At the end of May, a commemoration ceremony on the occasion of the 80th anniversary of his death entitled “Can You Hear Me?” was held in the central Slovak village of Tajov, where Murgaš was born in 1864.
A part of the programme, in addition to a thanksgiving mass and the debut of a new biography of Murgaš, was a teleconference among Slovak and American representatives, the prime topic of which was the importance of the promotion of the priest’s achievements.
Soňa Šváčová from the Museum of Literature and Music in Banská Bystrica, which co-organised the event, said that co-operation with the Pennsylvanian Slovak Heritage Society has been settled thanks to the exchange.

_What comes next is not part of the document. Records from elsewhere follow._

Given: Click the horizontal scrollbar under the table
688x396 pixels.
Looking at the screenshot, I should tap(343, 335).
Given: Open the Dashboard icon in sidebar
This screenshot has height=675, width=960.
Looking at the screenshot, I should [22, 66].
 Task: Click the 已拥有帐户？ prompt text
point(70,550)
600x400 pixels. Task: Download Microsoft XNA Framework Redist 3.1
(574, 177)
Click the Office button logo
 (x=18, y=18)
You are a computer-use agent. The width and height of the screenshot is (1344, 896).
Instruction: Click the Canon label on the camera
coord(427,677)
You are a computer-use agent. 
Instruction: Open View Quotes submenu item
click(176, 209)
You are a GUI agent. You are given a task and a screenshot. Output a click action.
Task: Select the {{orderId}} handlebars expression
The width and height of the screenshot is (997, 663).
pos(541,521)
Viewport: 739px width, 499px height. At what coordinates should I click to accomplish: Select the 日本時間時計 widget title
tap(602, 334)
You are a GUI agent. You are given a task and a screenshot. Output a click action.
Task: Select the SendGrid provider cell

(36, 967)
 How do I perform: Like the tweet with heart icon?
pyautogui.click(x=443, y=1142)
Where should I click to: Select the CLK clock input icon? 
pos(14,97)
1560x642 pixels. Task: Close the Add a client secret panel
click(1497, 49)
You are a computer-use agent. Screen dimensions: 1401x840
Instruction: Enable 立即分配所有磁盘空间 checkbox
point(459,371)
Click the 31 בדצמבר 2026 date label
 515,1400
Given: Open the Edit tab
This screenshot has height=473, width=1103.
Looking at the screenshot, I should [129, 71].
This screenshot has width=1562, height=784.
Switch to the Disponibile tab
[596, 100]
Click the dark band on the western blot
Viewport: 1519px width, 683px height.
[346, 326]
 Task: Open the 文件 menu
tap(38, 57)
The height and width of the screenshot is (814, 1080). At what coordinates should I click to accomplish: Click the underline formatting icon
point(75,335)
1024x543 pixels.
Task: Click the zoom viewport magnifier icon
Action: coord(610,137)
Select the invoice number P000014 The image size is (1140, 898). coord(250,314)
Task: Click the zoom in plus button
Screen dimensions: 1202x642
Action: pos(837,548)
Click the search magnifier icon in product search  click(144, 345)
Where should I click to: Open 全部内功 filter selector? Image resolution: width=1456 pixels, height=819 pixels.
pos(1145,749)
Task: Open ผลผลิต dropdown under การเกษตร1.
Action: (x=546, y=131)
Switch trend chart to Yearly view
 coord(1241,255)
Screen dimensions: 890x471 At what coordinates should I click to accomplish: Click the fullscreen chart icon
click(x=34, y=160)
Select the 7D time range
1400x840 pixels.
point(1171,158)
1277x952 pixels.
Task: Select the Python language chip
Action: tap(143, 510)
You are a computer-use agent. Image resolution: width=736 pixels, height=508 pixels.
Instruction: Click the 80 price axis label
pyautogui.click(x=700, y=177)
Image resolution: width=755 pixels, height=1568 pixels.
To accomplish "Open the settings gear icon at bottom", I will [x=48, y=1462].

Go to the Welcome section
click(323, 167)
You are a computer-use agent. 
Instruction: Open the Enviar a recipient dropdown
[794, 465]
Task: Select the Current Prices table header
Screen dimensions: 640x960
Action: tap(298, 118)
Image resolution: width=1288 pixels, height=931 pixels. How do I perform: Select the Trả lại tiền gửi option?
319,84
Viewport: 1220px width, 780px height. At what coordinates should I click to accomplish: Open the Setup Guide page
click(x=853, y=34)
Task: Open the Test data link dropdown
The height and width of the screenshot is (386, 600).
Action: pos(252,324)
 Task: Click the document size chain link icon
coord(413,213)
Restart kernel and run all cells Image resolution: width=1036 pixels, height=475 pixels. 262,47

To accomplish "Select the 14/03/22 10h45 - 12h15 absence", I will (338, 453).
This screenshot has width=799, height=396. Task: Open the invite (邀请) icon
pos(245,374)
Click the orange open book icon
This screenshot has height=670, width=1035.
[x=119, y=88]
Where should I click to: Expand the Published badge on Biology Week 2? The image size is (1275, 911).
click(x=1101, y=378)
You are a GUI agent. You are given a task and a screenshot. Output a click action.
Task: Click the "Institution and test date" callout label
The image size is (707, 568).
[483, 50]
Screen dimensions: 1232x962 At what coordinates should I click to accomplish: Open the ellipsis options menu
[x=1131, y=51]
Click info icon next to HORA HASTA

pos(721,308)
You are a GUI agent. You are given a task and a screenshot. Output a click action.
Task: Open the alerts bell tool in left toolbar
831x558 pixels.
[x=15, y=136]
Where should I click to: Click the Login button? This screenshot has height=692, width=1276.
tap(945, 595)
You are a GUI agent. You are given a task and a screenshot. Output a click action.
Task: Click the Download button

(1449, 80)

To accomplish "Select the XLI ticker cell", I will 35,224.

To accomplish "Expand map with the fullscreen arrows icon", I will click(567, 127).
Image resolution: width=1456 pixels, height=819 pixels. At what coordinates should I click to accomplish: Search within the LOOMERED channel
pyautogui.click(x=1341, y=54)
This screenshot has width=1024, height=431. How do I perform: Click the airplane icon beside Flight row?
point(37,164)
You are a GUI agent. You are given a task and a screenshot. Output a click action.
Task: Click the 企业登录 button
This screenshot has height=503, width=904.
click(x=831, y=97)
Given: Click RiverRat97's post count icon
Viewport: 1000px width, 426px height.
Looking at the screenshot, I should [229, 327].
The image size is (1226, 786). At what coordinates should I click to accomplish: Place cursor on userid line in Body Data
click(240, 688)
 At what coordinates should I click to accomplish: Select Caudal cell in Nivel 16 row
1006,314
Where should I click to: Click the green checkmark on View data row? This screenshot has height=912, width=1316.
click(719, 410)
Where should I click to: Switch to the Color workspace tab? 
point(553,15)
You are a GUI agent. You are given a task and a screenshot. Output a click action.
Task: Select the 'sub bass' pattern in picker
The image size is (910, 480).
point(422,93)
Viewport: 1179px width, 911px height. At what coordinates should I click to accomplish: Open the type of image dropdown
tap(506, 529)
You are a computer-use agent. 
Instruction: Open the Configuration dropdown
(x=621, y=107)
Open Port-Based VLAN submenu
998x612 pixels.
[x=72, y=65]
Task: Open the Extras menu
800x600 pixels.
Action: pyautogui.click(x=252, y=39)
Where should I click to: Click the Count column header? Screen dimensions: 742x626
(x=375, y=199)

“We are planning to launch a comprehensive documentation of Murgaš’s works and make them available to a wider public,” she told The Slovak Spectator. “The nation owes him a lot and, even though he has received comparatively high attention from historians, there is still room for more recognition.”
However, it seems that not only Slovaks feel indebted to Murgaš. Edward Kemp, public affairs officer at the US Embassy in Slovakia who attended the ceremony, said he would also like to honour Father Murgaš for his place in the common history of Slovakia and the US.
“He was an immigrant, like many other Slovaks, who made a large personal contribution to both his new and his old country,” Kemp said.
In Wilkes-Barre, this contribution is very obvious even now, according to the locals.
“Father Murgaš worked incessantly for the betterment and uplift of his people in the religious, social and industrial spheres,” said Noreen W. Foti, president of the Sacred Heart Wilkes-Barre Foundation. “When he first immigrated to the United States and was installed as pastor of the Sacred Heart of Jesus Parish, there was only a small wooden church for the growing Slovak population. He was able to organise his congregation, raise and borrow money to build our present Gothic-style church, with a seating capacity of approximately 600.”
Moreover, Murgaš built a school, which was until recently used for elementary Catholic education and he acquired a parcel of land in Dallas, Pennsylvania for a cemetery and a parish park where a swimming pool, mini-golf and picnic grounds were later constructed according to the priest’s designs.
As Foti told The Slovak Spectator, people in the Wyoming Valley and northeastern Pennsylvania still cherish the priest.
A State Historical Marker on the grounds of the Sacred Heart of Jesus Church honouring Father Murgaš as the pioneer in the development of wireless telegraphy, a monument replicating the twin towers used by Father Murgaš for the first wireless transmission of sound over land and a Murgaš Audio-Visual Centre at King’s College are examples “demonstrating what Slovak heritage means to the area”, she said.
Her compatriot Jayne Moore, who teaches in the mass communications department of King’s College, agreed with Foti that Slovak traditions were indeed very strong in Wilkes-Barre.
“On North Main Street you can see the Slovak Catholic Church, the Slovak Club and a Slovak store, and my cousins – who are Slovak – have a funeral home right next to the school,” she said. “So even though the light is not shining as brightly on the older ethnic groups, a greater focus now being placed on our new immigrant population, the Hispanics, the Slovaks are still visible and have great presence in the Wyoming Valley.”